*WHAT YOU SHOULD DO*.
Scan the entries below for the word "agent". Copy out every line in which it occurs.

==== THE DATA

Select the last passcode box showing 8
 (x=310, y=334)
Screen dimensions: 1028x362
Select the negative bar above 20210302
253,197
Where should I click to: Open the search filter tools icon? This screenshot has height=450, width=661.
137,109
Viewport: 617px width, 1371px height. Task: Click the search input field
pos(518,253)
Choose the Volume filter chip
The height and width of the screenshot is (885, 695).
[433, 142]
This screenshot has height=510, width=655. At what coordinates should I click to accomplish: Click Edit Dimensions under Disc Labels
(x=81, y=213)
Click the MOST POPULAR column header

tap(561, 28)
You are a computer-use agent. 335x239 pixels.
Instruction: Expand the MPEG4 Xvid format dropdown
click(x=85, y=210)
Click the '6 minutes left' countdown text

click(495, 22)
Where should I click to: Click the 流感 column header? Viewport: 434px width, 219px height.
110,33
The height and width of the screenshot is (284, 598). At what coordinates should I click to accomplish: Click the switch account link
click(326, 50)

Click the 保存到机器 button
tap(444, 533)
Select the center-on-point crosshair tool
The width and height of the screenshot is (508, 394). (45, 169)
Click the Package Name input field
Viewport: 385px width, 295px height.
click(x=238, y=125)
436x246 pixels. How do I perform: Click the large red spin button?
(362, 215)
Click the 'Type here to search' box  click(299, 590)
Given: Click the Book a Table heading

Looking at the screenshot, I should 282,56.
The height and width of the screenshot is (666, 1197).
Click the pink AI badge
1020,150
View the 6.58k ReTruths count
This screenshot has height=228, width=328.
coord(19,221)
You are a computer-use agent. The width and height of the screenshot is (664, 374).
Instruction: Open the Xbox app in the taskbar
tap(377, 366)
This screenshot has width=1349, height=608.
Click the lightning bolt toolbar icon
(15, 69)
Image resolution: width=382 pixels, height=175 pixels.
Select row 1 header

========

*TASK OUTPUT*.
You are a computer-use agent. 335x239 pixels.
You are a computer-use agent. The width and height of the screenshot is (664, 374).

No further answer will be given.